Steuerpolitik:30 Milliarden Euro Nachlass

Maisach: Krippe Maisach + 40 Jahre Kispul e. V. / Kinderkrippe

Trockenkränze kosten mehr Steuer als solche aus echtem Grün.

(Foto: Johannes Simon)

Die reduzierte Mehrwertsteuer nutzt Verbrauchern.

Von Guido Bohsem, Berlin

Verwaltungstechnisch betrachtet ist die Mehrwertsteuer ein einziges Ärgernis. Wohl bei keiner anderen Einnahmequelle des Staates gibt es derart viele Ausnahmeregelungen. Für Adventskränze gilt der reduzierte Mehrwertsteuersatz, wenn sie hauptsächlich aus frischem Grün zusammengesteckt sind. Für trocken-grüne Adventskränze gilt der volle Mehrwertsteuersatz. Für Hörbücher auf CDs zahlt man den halben Steuersatz, wer dasselbe Buch hingegen aus dem Internet lädt, muss den vollen Steuersatz zahlen.

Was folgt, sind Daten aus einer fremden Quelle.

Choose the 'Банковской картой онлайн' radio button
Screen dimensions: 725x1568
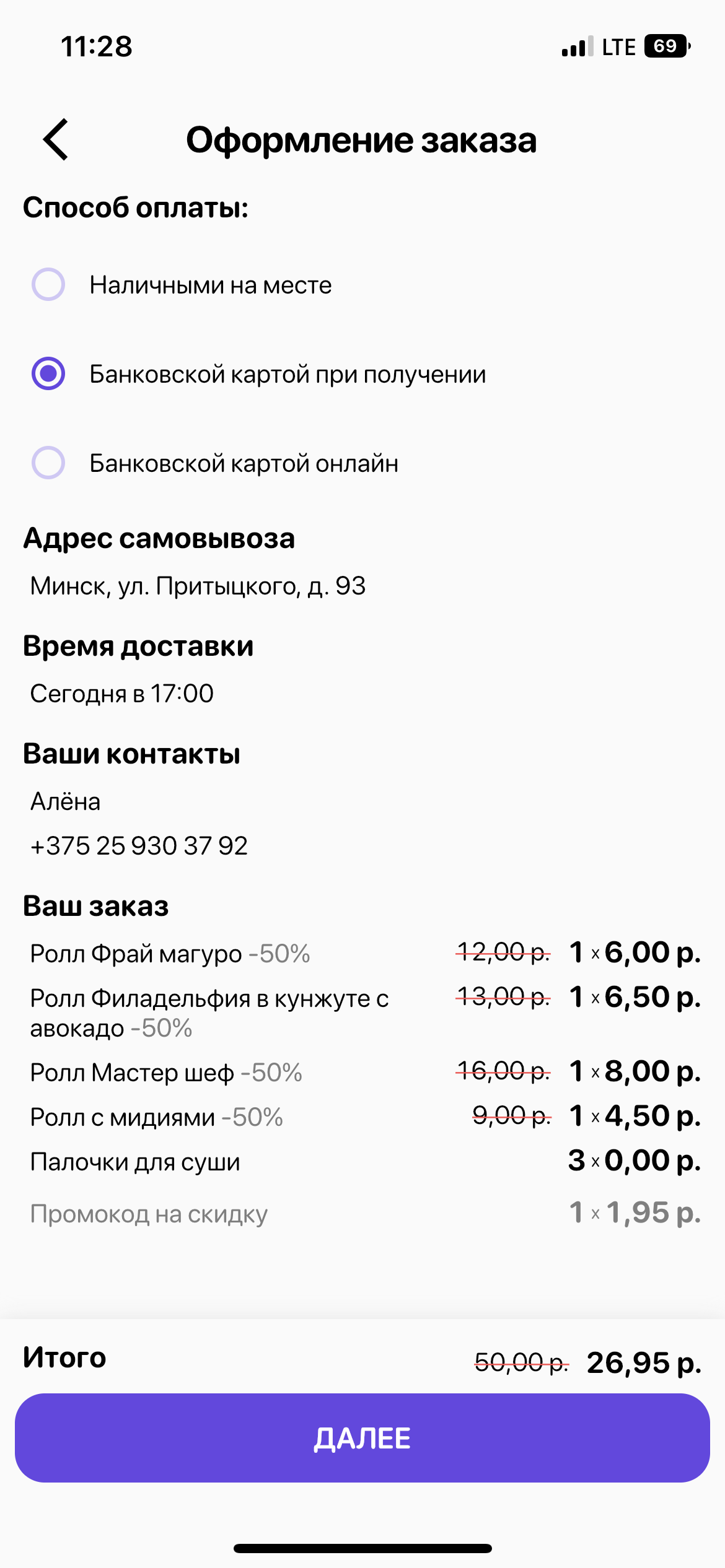tap(48, 463)
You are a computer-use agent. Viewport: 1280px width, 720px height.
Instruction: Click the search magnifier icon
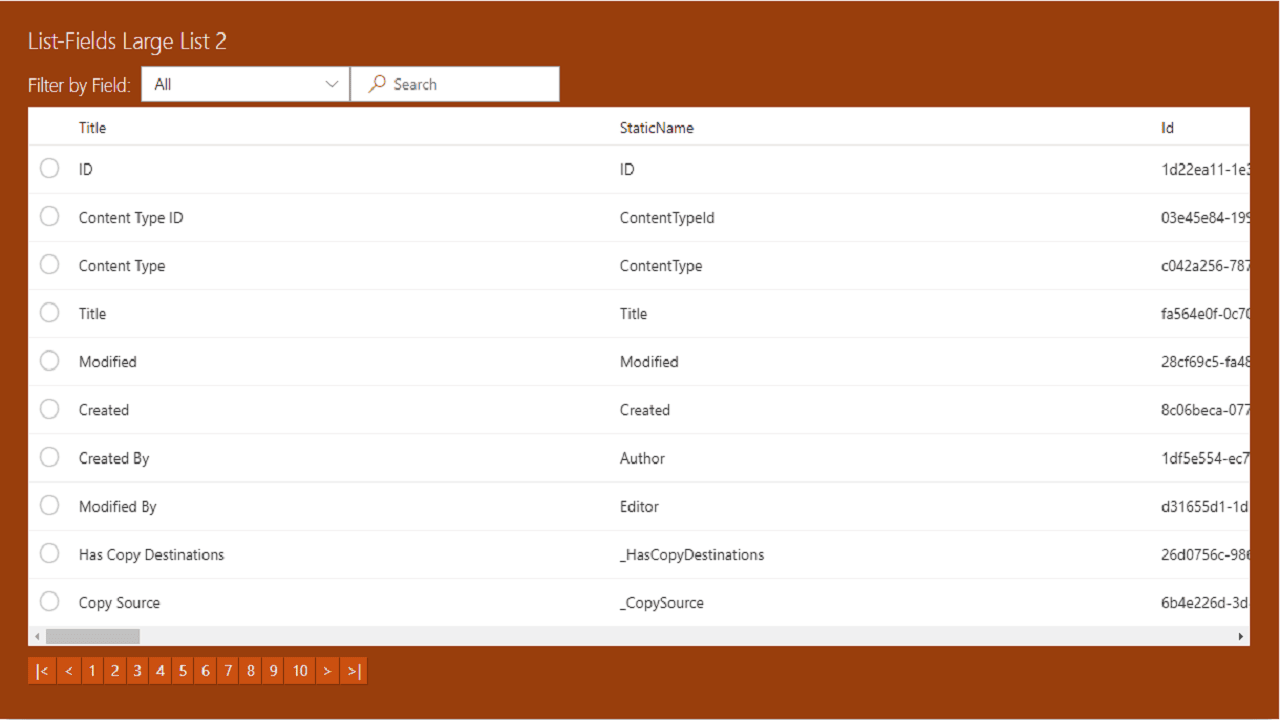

Diese komplizierte Unterteilung kostet den Staat jedes Jahr jede Menge Geld. 2016, so hat es das Bundesfinanzministerium auf Anfrage des Grünen-Abgeordneten Thomas Gambke jetzt ausgerechnet, verzichtet er auf etwa 30 Milliarden Euro Steuergelder, weil für viele Produkte und Dienstleistungen eben nur der ermäßigte Mehrwertsteuersatz von sieben Prozent fällig ist und nicht der volle von 19 Prozent.

Ursprünglich war die Ermäßigung einmal dafür gedacht, um den Verbraucher beim Einkauf von Lebensmitteln und Kulturgütern zu entlasten. Und tatsächlich macht dieser Bereich auch weiterhin den größten Teil der Steuernachlässe aus. Für Nahrungsmittel werden sich die Ermäßigungen im kommenden Jahr auf rund 20,3 Milliarden Euro belaufen. Für Presseartikel wie Zeitungen beträgt der Nachlass immerhin noch 2,7 Milliarden Euro, nimmt man andere kulturelle Leistungen noch hinzu, erhöht sich der Betrag um eine weitere Milliarde Euro. Knapp dahinter kommen dann auch schon die Nachlässe für das Hotelgewerbe in Höhe von 1,2 Milliarden Euro.

Angesichts der Zahlen fordert Grünen-Finanzexperte Gambke eine dramatische Vereinfachung der Mehrwertsteuer. "Das aktuelle System ist zu kompliziert." Durch eine Beschränkung des reduzierten Steuersatzes auf Lebensmittel, Kultur und den öffentlichen Personennahverkehr würden Bereiche der Daseinsvorsorge weiter angemessen gefördert - und ein großer Teil der Abgrenzungsprobleme beseitigt, argumentiert der Bundestags-Abgeordnete. "Leider hat nicht einmal die Große Koalition den Mut, eine nötige Reform der Mehrwertsteuer anzugehen", so der Grünen Politiker.